Später am Abend sitzen wir im Erdgeschoss in der Nähe der Bar. Kind 3.0 ist satt und zufrieden einfach auf dem Sofa neben mir eingeschlafen. Meine Großen haben den Raum mit den Brettspielen gefunden und wir spielen ein paar Runden, holen uns Getränke von der Bar, genießen den Sonnenuntergang auf der riesigen Terrasse. (Ich muss wirklich noch einmal separat über dieses tolle Hotel berichten und viel mehr Fotos zeigen!)
„…oder einfach mal nichts tun und genießen.“
Wie wäre es eigentlich, wenn wir einfach mal in den ersten beiden Tagen unseres Belgien-Urlaubs nicht tun? Wann habe ich eigentlich des letzte Mal ganz bewusst nichts getan und die Seele baumeln lassen? Nicht oft.
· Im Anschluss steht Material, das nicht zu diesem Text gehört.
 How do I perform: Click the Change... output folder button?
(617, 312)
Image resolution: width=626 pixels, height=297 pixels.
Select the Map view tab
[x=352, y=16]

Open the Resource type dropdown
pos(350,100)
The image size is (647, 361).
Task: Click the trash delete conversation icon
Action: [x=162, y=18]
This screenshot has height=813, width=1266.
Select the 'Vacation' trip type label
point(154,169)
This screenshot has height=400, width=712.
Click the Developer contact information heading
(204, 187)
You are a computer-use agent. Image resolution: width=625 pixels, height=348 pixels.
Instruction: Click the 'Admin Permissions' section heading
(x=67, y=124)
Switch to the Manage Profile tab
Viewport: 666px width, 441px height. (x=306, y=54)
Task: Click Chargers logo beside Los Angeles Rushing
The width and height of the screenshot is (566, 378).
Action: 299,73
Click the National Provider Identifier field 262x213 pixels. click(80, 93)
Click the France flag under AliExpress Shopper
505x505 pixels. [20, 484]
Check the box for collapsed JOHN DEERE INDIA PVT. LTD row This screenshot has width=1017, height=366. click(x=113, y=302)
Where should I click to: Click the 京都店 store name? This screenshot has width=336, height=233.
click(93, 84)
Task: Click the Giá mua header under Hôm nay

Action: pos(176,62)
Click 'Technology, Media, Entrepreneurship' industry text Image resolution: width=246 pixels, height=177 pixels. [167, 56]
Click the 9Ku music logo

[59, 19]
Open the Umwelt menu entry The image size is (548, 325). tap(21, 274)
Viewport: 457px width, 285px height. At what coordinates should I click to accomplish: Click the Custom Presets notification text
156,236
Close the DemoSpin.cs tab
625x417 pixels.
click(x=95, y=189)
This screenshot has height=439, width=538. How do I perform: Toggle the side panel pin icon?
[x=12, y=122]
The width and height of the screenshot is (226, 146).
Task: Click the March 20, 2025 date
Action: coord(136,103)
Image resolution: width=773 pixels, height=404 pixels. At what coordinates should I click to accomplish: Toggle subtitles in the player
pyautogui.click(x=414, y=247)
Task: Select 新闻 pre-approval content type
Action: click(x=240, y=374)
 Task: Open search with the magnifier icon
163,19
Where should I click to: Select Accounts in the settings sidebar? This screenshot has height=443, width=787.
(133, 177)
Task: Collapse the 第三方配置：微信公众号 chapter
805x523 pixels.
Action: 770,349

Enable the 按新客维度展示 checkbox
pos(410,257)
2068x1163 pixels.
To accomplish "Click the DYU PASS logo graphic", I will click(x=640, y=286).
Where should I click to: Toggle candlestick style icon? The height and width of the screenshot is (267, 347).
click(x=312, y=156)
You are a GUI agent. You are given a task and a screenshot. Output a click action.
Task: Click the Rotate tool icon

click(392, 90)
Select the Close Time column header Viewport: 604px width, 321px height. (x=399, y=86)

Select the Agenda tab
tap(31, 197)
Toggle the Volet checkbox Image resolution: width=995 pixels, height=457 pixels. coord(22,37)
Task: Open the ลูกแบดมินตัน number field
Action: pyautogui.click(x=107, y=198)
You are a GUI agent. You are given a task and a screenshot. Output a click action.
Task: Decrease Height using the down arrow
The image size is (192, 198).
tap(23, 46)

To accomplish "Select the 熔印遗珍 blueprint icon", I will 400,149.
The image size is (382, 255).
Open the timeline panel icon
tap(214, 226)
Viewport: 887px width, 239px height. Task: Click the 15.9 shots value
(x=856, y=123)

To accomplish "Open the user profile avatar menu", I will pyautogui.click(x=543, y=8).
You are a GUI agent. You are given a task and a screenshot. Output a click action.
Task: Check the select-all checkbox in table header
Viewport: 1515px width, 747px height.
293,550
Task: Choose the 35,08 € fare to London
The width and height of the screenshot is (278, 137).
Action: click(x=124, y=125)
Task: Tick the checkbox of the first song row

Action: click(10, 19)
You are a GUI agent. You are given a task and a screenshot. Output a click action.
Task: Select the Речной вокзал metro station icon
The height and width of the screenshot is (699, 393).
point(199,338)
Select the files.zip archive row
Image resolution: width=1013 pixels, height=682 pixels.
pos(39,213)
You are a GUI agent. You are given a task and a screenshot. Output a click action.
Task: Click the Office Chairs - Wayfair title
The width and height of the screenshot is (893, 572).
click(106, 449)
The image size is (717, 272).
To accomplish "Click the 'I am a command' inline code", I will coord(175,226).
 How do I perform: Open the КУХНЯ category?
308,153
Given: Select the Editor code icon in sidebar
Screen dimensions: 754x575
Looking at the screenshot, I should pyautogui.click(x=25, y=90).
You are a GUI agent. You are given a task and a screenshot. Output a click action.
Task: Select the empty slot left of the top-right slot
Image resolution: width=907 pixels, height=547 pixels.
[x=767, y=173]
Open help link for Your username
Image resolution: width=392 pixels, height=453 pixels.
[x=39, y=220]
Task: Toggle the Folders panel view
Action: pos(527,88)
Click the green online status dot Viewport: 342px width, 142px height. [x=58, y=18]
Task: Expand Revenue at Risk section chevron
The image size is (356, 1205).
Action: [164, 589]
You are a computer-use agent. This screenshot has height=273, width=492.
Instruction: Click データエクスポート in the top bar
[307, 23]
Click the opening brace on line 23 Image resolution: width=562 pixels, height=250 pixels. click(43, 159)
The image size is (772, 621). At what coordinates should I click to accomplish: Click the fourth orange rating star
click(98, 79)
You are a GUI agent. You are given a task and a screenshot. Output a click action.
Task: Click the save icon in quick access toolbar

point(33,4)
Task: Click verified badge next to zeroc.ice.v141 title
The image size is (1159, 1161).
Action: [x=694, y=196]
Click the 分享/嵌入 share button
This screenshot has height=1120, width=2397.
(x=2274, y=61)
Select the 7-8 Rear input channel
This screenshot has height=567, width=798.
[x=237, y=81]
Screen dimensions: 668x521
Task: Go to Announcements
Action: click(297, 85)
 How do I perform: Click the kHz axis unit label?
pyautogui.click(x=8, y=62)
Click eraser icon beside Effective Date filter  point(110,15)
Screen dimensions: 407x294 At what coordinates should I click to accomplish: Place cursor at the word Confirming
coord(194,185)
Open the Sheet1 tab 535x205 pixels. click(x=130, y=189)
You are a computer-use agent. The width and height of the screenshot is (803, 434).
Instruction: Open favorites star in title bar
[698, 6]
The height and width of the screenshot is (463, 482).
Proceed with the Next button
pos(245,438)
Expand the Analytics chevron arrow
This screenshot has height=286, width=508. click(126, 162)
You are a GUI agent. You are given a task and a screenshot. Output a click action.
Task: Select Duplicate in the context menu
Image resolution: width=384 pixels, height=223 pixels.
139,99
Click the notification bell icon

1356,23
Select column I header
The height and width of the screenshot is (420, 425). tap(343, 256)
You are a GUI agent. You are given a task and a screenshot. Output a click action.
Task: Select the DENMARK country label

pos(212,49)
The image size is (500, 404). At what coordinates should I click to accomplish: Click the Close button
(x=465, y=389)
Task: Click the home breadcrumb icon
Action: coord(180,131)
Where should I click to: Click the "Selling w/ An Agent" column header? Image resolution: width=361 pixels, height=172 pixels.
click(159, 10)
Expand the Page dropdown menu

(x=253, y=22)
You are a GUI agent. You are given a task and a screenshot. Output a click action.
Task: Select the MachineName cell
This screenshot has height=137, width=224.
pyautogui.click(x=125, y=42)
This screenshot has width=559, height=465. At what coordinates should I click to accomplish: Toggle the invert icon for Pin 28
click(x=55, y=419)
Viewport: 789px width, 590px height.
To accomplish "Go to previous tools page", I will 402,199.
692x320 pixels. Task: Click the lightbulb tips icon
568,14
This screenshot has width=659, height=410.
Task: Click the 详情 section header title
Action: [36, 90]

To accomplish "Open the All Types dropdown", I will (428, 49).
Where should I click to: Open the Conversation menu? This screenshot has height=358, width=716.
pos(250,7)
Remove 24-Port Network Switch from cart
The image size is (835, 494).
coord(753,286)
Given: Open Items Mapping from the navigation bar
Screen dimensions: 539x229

Am nächsten Morgen sehe ich aus dem Fenster und sehe erst einmal – nichts! Alles ist neblig und die Sonne schafft es nicht durch den Nebelschleier zu dringen. Später bei unserer Abreise beschreibt ein Gast, ein älterer Herr aus Luxemburg, das Hotel im Nebel ganz treffend: „Es ist ein bisschen hier wie in einem Hitchcock-Film, nicht wahr?“ Beim Frühstück, das ausgesprochen gut ist und mit Saftorangen zum selber Auspressen viel Anklang bei den Kindern findet, beschließe ich mit meinem Mann, dass wir auch den zweiten Tag in der Wallonie ganz im Sinne des Savoir-vivre verbringen wollen. Wir werden ohne Eile zur nächsten Station unserer Reise, zum Castel Pont-à-Lesse bei Dinant, fahren und vorzugsweise die kleinen Straßen nehmen, die uns nach wenigen Kilometern an der Maas entlang führen. Kind 1.0 übt sich als Erstklässler im Lesen der Schilder und tauft die Maas (französisch: La Meuse) kurzerhand in Mäusefluss um.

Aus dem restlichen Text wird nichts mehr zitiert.